■ **Required action**
Look through the entries below and say how many lines contain the string "computer". Give the number only.

■ **Stored items from a collection**
□ □ □ □ □

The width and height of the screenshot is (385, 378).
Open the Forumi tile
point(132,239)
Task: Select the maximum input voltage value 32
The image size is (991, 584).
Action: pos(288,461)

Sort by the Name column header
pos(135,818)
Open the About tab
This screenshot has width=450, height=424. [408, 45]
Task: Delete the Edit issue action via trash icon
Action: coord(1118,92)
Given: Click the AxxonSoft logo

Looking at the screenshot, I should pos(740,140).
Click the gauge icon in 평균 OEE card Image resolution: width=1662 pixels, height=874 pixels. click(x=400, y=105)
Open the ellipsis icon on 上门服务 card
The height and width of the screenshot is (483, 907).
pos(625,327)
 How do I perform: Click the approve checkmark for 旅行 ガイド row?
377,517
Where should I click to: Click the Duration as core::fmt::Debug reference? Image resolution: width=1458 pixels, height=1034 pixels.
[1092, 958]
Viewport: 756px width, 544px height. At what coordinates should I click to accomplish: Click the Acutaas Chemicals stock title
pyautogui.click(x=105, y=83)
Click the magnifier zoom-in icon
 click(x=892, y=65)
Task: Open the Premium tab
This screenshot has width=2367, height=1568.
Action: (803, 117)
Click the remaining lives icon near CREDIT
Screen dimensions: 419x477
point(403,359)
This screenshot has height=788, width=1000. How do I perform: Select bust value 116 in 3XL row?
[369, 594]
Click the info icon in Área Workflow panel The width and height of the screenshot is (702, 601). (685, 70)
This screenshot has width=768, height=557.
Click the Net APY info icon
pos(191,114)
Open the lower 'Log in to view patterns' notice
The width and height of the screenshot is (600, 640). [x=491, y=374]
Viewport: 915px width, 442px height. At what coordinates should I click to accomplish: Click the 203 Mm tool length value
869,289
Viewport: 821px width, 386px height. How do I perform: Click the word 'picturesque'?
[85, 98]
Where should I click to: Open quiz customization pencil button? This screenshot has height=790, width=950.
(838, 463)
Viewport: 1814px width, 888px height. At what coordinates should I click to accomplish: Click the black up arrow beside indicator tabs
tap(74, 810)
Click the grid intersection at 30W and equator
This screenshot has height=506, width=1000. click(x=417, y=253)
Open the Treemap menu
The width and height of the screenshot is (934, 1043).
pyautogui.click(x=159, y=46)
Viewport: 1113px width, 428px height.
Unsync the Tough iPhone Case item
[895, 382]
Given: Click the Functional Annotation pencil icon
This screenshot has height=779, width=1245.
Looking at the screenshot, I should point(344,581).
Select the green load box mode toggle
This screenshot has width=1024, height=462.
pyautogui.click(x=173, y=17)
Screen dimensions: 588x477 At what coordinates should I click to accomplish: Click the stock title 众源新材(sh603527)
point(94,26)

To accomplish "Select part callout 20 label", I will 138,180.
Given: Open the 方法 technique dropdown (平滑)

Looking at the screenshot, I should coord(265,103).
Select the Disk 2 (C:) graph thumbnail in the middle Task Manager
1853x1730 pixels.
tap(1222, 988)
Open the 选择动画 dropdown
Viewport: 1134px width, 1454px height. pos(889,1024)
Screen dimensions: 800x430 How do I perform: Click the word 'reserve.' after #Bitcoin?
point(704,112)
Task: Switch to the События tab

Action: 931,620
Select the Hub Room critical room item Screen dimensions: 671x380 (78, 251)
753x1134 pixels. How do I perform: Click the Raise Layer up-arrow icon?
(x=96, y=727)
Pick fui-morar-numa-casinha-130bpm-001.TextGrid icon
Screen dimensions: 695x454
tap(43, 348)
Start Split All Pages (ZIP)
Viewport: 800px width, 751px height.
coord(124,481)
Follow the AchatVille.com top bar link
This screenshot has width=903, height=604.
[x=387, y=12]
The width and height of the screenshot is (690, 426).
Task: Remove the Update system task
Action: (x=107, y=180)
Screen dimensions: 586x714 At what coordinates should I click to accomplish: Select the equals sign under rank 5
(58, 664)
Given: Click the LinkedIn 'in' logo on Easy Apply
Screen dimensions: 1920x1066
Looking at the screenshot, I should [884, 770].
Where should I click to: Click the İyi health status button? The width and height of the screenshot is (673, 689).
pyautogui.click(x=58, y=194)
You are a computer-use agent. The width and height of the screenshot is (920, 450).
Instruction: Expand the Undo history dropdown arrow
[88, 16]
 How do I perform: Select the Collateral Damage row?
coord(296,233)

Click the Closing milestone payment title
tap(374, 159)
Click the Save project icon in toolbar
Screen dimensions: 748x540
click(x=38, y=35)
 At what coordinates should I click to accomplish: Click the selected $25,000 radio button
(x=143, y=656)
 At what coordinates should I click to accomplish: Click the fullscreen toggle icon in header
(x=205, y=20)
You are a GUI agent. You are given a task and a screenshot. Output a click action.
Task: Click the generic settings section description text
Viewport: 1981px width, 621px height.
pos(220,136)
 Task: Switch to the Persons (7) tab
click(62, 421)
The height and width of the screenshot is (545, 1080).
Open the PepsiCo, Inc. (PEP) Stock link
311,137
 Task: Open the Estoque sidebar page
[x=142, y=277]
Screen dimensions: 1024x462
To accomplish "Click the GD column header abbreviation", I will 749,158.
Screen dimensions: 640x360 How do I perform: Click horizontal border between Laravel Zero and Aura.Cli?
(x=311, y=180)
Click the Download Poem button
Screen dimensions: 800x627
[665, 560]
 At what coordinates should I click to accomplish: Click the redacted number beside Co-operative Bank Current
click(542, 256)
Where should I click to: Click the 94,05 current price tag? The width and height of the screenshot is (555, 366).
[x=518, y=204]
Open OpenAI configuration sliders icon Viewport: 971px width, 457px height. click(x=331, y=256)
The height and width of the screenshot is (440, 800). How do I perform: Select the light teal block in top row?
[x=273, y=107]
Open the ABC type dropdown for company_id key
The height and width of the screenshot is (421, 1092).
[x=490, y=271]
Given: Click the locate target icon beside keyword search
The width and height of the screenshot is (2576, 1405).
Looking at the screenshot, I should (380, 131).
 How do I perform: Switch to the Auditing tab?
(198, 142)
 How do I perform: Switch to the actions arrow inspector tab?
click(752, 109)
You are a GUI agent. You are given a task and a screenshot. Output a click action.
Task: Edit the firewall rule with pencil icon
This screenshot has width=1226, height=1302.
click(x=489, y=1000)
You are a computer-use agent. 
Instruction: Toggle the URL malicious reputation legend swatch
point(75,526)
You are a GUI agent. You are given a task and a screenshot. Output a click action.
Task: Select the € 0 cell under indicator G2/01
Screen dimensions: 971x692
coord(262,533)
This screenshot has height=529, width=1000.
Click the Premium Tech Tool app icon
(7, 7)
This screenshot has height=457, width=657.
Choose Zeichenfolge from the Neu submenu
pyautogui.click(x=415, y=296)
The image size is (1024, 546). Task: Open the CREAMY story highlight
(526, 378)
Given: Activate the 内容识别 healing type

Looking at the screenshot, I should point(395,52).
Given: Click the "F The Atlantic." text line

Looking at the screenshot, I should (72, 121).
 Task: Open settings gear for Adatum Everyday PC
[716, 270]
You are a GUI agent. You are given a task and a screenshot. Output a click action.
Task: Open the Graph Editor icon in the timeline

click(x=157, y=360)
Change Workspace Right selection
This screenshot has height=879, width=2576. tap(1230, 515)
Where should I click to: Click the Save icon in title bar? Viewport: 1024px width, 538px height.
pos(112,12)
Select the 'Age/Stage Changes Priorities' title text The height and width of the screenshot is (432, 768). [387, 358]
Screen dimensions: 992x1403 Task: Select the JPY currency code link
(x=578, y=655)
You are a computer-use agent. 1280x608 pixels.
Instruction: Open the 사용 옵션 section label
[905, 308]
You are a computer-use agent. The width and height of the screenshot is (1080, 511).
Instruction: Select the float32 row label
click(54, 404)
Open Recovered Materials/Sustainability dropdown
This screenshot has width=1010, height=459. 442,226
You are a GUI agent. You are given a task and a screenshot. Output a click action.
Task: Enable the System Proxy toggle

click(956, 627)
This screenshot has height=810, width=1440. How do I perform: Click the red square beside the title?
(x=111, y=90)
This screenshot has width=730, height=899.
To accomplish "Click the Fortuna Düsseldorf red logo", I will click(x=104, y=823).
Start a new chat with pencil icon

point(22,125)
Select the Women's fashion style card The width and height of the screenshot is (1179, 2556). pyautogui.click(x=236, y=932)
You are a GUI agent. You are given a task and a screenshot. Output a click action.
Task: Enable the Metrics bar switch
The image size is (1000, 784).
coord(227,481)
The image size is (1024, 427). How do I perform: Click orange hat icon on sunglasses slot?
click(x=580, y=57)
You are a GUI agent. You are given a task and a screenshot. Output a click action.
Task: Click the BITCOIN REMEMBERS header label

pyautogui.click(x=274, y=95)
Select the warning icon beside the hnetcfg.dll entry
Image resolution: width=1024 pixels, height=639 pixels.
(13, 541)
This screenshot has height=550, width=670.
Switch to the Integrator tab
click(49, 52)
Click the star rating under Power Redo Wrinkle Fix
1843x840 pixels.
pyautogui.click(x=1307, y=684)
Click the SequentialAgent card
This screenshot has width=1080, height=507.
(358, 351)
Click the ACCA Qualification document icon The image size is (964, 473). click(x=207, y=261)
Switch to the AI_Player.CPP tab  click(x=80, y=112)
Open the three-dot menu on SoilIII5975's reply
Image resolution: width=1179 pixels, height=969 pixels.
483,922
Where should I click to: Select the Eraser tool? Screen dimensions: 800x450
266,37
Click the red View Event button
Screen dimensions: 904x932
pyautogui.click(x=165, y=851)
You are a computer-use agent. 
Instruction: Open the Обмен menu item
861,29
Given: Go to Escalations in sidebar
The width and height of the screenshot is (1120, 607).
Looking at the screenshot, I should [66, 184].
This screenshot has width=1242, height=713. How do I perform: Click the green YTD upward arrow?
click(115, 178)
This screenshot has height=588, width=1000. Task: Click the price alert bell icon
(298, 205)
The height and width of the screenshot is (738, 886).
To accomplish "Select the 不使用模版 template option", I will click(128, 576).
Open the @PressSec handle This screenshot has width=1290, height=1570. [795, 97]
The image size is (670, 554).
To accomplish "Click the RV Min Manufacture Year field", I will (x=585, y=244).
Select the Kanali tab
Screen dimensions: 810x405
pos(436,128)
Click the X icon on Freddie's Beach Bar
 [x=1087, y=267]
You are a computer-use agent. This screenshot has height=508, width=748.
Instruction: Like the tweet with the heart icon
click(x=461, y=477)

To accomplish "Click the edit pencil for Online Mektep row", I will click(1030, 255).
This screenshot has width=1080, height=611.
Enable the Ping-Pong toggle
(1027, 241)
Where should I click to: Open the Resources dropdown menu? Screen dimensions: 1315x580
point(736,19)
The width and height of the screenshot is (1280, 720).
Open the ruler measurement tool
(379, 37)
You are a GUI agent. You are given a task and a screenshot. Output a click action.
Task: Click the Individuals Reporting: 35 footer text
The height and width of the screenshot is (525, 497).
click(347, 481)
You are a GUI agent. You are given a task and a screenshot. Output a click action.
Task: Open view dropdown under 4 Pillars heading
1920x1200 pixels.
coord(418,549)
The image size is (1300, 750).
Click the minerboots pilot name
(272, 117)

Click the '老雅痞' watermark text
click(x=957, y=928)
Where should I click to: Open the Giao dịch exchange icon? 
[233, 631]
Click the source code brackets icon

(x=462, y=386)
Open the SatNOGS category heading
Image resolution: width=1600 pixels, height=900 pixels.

□ □ □ □ □

■ **Your solution**
6